Start of Extracted information
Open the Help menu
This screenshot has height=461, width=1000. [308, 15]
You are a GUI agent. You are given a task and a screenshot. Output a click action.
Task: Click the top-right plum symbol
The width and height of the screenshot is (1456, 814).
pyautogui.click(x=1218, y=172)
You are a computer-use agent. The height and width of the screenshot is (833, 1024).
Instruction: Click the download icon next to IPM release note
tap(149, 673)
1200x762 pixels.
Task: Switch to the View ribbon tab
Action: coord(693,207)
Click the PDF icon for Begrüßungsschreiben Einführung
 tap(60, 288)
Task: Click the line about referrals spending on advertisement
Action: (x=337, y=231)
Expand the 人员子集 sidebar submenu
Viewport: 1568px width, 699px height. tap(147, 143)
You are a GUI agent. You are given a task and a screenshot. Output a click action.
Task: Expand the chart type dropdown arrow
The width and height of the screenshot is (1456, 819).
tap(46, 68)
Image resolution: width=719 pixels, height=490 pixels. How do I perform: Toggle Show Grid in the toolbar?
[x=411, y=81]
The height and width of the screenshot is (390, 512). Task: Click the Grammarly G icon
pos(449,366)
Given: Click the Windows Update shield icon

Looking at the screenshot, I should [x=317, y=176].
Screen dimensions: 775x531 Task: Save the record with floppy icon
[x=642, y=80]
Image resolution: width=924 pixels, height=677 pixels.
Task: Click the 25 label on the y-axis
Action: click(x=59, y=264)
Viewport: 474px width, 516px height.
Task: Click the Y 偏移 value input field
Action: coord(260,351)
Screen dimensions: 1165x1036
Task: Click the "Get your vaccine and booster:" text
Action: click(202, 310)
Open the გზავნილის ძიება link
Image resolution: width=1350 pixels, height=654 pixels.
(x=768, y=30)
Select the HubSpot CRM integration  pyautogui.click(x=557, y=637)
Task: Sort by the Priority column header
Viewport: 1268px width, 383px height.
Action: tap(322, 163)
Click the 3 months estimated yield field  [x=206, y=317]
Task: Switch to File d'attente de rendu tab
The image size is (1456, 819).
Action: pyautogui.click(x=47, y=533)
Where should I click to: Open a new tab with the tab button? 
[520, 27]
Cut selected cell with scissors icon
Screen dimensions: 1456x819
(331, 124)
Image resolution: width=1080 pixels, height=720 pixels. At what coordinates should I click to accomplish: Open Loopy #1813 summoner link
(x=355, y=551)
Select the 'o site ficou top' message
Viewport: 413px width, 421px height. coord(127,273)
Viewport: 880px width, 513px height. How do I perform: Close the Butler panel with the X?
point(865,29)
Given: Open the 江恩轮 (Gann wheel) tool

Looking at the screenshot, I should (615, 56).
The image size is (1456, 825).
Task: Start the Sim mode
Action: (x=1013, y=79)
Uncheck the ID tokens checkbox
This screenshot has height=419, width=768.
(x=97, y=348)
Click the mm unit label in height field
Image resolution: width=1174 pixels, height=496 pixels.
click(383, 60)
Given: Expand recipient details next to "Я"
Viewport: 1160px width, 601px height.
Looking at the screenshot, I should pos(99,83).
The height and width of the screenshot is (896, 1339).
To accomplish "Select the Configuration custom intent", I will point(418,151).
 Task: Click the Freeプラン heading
End of Extracted information
Task requirements: Present every line of the records above as a numbered list, omitting any blank lines.

In response:
1. Open the Help menu
2. This screenshot has height=461, width=1000. [308, 15]
3. You are a GUI agent. You are given a task and a screenshot. Output a click action.
4. Task: Click the top-right plum symbol
5. The width and height of the screenshot is (1456, 814).
6. pyautogui.click(x=1218, y=172)
7. You are a computer-use agent. The height and width of the screenshot is (833, 1024).
8. Instruction: Click the download icon next to IPM release note
9. tap(149, 673)
10. 1200x762 pixels.
11. Task: Switch to the View ribbon tab
12. Action: coord(693,207)
13. Click the PDF icon for Begrüßungsschreiben Einführung
14.  tap(60, 288)
15. Task: Click the line about referrals spending on advertisement
16. Action: (x=337, y=231)
17. Expand the 人员子集 sidebar submenu
18. Viewport: 1568px width, 699px height. tap(147, 143)
19. You are a GUI agent. You are given a task and a screenshot. Output a click action.
20. Task: Expand the chart type dropdown arrow
21. The width and height of the screenshot is (1456, 819).
22. tap(46, 68)
23. Image resolution: width=719 pixels, height=490 pixels. How do I perform: Toggle Show Grid in the toolbar?
24. [x=411, y=81]
25. The height and width of the screenshot is (390, 512). Task: Click the Grammarly G icon
26. pos(449,366)
27. Given: Click the Windows Update shield icon
28. Looking at the screenshot, I should [x=317, y=176].
29. Screen dimensions: 775x531 Task: Save the record with floppy icon
30. [x=642, y=80]
31. Image resolution: width=924 pixels, height=677 pixels.
32. Task: Click the 25 label on the y-axis
33. Action: click(x=59, y=264)
34. Viewport: 474px width, 516px height.
35. Task: Click the Y 偏移 value input field
36. Action: coord(260,351)
37. Screen dimensions: 1165x1036
38. Task: Click the "Get your vaccine and booster:" text
39. Action: click(202, 310)
40. Open the გზავნილის ძიება link
41. Image resolution: width=1350 pixels, height=654 pixels.
42. (x=768, y=30)
43. Select the HubSpot CRM integration  pyautogui.click(x=557, y=637)
44. Task: Sort by the Priority column header
45. Viewport: 1268px width, 383px height.
46. Action: tap(322, 163)
47. Click the 3 months estimated yield field  [x=206, y=317]
48. Task: Switch to File d'attente de rendu tab
49. The image size is (1456, 819).
50. Action: pyautogui.click(x=47, y=533)
51. Where should I click to: Open a new tab with the tab button? 
52. [520, 27]
53. Cut selected cell with scissors icon
54. Screen dimensions: 1456x819
55. (331, 124)
56. Image resolution: width=1080 pixels, height=720 pixels. At what coordinates should I click to accomplish: Open Loopy #1813 summoner link
57. (x=355, y=551)
58. Select the 'o site ficou top' message
59. Viewport: 413px width, 421px height. coord(127,273)
60. Viewport: 880px width, 513px height. How do I perform: Close the Butler panel with the X?
61. point(865,29)
62. Given: Open the 江恩轮 (Gann wheel) tool
63. Looking at the screenshot, I should (615, 56).
64. The image size is (1456, 825).
65. Task: Start the Sim mode
66. Action: (x=1013, y=79)
67. Uncheck the ID tokens checkbox
68. This screenshot has height=419, width=768.
69. (x=97, y=348)
70. Click the mm unit label in height field
71. Image resolution: width=1174 pixels, height=496 pixels.
72. click(383, 60)
73. Given: Expand recipient details next to "Я"
74. Viewport: 1160px width, 601px height.
75. Looking at the screenshot, I should pos(99,83).
76. The height and width of the screenshot is (896, 1339).
77. To accomplish "Select the Configuration custom intent", I will point(418,151).
78.  Task: Click the Freeプラン heading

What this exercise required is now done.